> **EXERCISE BRIEF**: Filter the records below, keeping only lines with the string "Choose".

> **DATA**:
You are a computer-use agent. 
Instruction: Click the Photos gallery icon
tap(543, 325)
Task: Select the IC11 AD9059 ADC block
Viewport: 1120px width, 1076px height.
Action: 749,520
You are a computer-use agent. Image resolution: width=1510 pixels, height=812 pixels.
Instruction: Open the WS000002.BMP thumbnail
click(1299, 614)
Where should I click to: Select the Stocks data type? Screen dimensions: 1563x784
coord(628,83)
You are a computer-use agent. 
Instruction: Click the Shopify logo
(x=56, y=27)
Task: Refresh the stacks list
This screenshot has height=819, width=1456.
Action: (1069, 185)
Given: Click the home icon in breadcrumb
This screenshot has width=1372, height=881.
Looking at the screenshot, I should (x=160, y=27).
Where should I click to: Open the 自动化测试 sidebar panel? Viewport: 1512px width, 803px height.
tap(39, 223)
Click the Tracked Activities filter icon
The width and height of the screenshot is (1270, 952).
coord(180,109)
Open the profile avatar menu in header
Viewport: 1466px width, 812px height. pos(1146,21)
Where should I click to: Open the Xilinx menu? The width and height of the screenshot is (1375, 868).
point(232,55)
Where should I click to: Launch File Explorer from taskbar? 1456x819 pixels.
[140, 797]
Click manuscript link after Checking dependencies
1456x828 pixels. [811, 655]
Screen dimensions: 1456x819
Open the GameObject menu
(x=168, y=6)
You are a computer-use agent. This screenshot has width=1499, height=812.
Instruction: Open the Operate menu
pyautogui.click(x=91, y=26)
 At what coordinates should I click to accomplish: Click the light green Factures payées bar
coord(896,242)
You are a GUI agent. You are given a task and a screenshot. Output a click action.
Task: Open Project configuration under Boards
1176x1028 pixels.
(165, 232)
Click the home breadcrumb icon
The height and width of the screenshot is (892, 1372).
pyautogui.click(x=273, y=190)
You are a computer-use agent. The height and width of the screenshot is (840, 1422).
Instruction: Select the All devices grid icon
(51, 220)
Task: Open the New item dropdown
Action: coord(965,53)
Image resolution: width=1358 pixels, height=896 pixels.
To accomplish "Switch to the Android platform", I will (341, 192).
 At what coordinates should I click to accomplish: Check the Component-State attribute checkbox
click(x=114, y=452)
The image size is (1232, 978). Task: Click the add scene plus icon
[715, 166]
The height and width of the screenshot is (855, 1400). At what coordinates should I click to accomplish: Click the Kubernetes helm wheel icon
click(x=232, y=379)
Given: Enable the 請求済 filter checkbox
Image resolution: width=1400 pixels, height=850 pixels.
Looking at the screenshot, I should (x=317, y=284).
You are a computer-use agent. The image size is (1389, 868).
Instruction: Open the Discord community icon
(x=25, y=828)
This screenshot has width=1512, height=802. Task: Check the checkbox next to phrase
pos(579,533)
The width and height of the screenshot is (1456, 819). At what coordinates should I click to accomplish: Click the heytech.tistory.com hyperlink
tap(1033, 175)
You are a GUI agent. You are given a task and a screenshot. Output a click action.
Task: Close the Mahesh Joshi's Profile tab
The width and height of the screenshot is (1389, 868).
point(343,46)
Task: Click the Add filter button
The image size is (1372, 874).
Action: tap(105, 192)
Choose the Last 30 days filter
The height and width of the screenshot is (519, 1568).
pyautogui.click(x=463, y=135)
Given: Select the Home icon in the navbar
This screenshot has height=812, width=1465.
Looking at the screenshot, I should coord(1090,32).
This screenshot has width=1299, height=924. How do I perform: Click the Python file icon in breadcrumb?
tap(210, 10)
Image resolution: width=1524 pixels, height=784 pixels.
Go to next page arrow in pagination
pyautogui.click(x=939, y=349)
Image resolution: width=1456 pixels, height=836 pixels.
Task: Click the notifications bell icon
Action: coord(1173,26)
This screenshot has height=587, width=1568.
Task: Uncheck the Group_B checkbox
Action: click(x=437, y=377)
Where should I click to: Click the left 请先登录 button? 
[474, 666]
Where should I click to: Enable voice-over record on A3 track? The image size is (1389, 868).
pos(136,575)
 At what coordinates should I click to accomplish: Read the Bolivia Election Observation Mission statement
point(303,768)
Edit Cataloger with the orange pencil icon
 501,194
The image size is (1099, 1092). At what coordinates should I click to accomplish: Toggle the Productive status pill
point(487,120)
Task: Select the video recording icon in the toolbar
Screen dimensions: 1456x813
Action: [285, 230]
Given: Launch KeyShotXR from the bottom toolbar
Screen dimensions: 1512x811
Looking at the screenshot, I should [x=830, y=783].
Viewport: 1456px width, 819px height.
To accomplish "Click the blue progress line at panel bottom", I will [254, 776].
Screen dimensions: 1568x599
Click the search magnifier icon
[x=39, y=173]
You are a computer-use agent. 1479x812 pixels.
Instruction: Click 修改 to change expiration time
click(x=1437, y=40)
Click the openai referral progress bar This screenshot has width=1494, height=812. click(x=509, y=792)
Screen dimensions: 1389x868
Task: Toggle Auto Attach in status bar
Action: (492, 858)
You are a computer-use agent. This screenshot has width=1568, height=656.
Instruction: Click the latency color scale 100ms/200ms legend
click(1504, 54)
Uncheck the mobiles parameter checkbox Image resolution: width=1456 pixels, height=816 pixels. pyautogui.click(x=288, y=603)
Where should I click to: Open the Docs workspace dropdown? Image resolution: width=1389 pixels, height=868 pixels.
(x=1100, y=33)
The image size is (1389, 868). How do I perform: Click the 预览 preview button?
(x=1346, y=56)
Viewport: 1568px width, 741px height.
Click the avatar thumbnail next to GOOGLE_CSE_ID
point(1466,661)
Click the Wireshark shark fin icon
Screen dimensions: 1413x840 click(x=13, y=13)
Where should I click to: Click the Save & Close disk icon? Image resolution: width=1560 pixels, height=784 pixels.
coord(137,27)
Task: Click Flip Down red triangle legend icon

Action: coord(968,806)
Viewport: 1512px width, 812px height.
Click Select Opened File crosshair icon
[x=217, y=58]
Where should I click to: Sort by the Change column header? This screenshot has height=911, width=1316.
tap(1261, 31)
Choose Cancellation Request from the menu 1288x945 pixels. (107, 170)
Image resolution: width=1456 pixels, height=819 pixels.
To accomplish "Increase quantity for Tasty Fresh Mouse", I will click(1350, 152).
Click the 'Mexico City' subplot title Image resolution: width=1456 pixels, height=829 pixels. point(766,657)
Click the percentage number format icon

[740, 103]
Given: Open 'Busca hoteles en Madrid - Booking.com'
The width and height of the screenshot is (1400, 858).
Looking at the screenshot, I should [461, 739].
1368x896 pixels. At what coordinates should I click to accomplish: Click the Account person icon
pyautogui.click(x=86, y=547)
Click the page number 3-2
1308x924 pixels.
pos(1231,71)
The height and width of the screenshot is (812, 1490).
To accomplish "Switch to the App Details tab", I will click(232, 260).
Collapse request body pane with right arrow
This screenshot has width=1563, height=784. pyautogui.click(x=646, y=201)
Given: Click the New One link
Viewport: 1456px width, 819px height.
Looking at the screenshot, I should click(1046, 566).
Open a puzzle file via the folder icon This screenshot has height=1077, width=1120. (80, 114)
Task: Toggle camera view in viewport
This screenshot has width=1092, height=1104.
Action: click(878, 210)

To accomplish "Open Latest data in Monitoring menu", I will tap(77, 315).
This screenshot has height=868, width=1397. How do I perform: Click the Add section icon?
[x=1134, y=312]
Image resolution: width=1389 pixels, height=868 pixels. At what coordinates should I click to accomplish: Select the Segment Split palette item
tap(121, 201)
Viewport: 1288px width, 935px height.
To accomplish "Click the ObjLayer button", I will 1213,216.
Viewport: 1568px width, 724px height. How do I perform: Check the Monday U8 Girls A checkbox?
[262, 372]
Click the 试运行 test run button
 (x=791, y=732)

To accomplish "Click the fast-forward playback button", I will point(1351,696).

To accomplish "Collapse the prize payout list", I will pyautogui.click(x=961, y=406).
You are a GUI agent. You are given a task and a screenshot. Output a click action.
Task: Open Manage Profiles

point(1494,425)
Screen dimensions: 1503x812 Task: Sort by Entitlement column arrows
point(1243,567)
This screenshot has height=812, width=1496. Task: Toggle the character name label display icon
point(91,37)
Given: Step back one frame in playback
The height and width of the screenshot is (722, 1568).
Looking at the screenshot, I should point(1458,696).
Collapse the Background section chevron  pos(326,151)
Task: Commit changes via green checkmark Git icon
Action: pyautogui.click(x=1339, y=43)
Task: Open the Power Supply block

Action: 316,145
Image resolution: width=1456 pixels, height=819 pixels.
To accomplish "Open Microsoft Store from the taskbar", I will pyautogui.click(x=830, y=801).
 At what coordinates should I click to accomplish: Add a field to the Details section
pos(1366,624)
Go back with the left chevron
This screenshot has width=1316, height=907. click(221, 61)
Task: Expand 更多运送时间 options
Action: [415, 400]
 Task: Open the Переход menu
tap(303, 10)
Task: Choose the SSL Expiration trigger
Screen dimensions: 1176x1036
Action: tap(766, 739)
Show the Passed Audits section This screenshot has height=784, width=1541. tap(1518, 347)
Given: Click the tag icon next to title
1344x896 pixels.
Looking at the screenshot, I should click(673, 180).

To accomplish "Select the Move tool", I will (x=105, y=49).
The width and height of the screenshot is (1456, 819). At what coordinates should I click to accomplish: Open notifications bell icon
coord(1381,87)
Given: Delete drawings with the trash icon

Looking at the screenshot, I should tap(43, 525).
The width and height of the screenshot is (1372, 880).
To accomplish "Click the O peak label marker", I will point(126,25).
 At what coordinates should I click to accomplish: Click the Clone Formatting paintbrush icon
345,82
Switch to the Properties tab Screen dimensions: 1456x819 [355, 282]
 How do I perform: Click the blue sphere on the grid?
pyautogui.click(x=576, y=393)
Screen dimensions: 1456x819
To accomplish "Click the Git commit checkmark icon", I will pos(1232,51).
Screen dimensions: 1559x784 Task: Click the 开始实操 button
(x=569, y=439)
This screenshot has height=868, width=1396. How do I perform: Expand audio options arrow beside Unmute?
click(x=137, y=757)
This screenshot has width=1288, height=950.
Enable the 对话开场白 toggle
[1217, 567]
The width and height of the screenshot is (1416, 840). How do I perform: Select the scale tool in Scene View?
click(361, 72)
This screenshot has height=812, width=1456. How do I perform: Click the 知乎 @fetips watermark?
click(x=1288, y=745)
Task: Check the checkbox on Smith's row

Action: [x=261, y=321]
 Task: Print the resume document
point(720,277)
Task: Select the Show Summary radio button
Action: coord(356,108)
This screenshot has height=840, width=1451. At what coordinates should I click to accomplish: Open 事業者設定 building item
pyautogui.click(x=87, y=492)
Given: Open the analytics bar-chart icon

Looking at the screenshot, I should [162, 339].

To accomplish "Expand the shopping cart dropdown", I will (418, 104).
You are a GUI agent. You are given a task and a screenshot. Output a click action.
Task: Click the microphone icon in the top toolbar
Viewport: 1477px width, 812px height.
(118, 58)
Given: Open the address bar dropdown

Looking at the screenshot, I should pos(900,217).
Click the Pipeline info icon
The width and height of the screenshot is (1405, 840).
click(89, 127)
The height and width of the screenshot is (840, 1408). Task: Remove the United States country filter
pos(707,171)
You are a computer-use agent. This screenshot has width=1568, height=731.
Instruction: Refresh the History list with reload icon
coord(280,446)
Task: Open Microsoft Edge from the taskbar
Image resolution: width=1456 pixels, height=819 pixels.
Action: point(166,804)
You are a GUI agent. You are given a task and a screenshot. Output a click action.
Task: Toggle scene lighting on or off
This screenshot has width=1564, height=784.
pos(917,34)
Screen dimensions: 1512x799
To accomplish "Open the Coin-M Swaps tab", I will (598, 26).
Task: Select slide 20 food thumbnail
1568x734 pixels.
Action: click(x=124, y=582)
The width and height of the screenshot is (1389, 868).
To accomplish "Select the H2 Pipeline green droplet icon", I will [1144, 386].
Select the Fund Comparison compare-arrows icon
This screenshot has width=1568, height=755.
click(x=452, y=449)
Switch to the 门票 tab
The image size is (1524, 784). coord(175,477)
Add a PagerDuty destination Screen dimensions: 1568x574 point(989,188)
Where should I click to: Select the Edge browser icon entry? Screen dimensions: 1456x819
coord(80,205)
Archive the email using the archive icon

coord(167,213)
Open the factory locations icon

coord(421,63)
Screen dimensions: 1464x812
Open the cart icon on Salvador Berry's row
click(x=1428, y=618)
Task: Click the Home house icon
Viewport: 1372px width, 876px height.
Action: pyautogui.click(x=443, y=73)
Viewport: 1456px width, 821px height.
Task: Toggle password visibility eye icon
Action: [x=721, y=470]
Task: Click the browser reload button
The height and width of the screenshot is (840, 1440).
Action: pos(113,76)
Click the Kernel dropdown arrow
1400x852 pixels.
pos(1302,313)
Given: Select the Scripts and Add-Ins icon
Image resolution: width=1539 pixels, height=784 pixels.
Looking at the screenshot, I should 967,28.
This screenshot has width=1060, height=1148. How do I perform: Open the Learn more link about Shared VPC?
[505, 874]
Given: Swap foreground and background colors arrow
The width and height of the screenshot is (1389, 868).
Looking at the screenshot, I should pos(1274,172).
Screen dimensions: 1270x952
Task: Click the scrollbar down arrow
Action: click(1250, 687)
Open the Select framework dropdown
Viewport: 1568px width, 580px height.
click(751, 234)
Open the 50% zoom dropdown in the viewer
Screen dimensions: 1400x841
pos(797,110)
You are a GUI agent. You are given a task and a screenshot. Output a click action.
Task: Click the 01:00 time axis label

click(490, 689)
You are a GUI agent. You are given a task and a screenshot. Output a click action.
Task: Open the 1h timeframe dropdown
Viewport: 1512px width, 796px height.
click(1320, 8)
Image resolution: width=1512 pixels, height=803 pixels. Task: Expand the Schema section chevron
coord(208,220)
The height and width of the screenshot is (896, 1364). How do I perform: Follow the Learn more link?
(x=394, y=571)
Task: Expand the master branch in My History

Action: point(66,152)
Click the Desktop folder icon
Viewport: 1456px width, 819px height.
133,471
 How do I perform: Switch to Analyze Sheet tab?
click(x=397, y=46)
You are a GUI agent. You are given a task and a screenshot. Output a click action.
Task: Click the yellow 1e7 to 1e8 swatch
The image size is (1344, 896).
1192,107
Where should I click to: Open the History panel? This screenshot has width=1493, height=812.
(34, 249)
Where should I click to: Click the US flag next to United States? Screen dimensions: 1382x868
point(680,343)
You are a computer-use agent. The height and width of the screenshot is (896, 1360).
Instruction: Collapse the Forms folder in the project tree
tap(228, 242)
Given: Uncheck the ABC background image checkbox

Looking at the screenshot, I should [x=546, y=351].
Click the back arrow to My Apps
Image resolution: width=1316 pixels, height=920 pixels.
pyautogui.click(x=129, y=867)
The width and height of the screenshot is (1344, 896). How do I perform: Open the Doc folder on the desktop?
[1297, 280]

> **REPLY**:
Choose the Last 30 days filter
Choose Cancellation Request from the menu 1288x945 pixels. (107, 170)
Task: Choose the SSL Expiration trigger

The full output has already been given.